■ SUPPLIED TEXT
+++

Eve, a new downtown Durham bar themed around a reclaimed, feminist Garden of Eden, has something of a creation mythology of its own.
The bar’s owners, Uma Ramiah and Jessica “Bre” Breland, originally hired contractors to build out the space at 108 East Parrish Street, a deep storefront with high ceilings and exposed brick. But the contractors “just kept not getting it right,” Ramiah and Breland said. So the two women, along with their friend Ariana Serrano—a tattoo artist who works upstairs—took the process into their own hands.
“We got to a point where we just pushed the guys out,” Breland said of the contractors, “and did it ourselves.”
The resulting space is lush, textured, and libraryesque. Tall wooden shelves, filled with bottles and books and accessible by a rolling ladder, tower behind the bar. Dramatic curtains frame the front windows. Potted plants spill from shelves and side tables. Two thick wooden slabs form the bar top, joined down the center by a channel of clear resin embedded with dried flowers, ferns, butterflies, and snake skeletons. The resin pour took about six weeks, Ramiah said—she sourced the botanicals and layered them in between rounds of pouring and curing.
Eve opened at the end of February and is now open Wednesday through Sunday. The bar regularly hosts its own events (it held a day party for International Women’s Day on Sunday, for one) and is also available for private rentals.
Ramiah and Breland teamed up several years ago when Ramiah was working as an event planner, staging functions like VIP dinners at Dreamville. Breland, meanwhile, had just retired after a decade in the WNBA, after most recently playing for the Indiana Fever and Phoenix Mercury. The duo began hosting their own events together at places like Primrose and the Unscripted Hotel—day parties, mostly, aimed at women in their thirties and forties who wanted to dress up and dance without the scene being too loud or too late. The events built a following, and the two eventually started looking for a space of their own.

+++

Records excerpted from a collection
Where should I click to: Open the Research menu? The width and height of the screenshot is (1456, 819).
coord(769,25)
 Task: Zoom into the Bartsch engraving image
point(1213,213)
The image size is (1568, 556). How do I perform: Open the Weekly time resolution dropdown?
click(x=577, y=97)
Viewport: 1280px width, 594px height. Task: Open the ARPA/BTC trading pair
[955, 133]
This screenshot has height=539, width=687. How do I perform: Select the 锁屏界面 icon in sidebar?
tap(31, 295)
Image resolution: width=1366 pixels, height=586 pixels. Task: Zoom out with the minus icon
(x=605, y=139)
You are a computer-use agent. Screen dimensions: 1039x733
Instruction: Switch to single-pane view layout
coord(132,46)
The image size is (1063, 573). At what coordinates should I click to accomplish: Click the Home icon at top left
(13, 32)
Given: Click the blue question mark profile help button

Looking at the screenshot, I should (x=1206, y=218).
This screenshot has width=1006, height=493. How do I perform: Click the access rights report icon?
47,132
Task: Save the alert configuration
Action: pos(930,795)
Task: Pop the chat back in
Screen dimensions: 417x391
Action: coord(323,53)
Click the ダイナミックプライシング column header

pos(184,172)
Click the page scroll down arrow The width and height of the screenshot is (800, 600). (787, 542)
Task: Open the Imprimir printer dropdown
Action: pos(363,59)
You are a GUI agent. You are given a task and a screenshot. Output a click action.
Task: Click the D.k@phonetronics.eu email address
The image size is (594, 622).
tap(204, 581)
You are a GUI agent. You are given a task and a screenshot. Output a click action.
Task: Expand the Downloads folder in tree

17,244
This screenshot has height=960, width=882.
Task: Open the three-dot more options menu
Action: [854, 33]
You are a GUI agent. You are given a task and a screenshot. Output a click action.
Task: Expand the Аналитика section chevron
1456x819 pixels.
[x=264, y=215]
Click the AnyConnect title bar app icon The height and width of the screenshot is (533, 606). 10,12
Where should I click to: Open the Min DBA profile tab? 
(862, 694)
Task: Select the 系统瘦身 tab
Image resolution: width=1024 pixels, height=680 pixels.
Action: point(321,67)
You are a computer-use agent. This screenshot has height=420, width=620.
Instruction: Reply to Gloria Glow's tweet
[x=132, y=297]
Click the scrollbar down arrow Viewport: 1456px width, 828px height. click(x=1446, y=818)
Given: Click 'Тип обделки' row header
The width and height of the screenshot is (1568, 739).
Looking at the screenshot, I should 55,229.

+++

■ CHALLENGES
1. Translate this sentence from the Eve bar article into Spanish: "Eve opened at the end of February and is now open Wednesday through Sunday."
2. Repeat the passage of the Eve bar article between "The resulting space" and "pouring and curing.", inclusive.
3. According to the Eve bar article, how long did the resin pour for the bar top take?

■ ANSWERS TO THE EXERCISE
1. Eve abrió a finales de febrero y ahora está abierto de miércoles a domingo.

2.
The resulting space is lush, textured, and libraryesque. Tall wooden shelves, filled with bottles and books and accessible by a rolling ladder, tower behind the bar. Dramatic curtains frame the front windows. Potted plants spill from shelves and side tables. Two thick wooden slabs form the bar top, joined down the center by a channel of clear resin embedded with dried flowers, ferns, butterflies, and snake skeletons. The resin pour took about six weeks, Ramiah said—she sourced the botanicals and layered them in between rounds of pouring and curing.

3. The resin pour took about six weeks.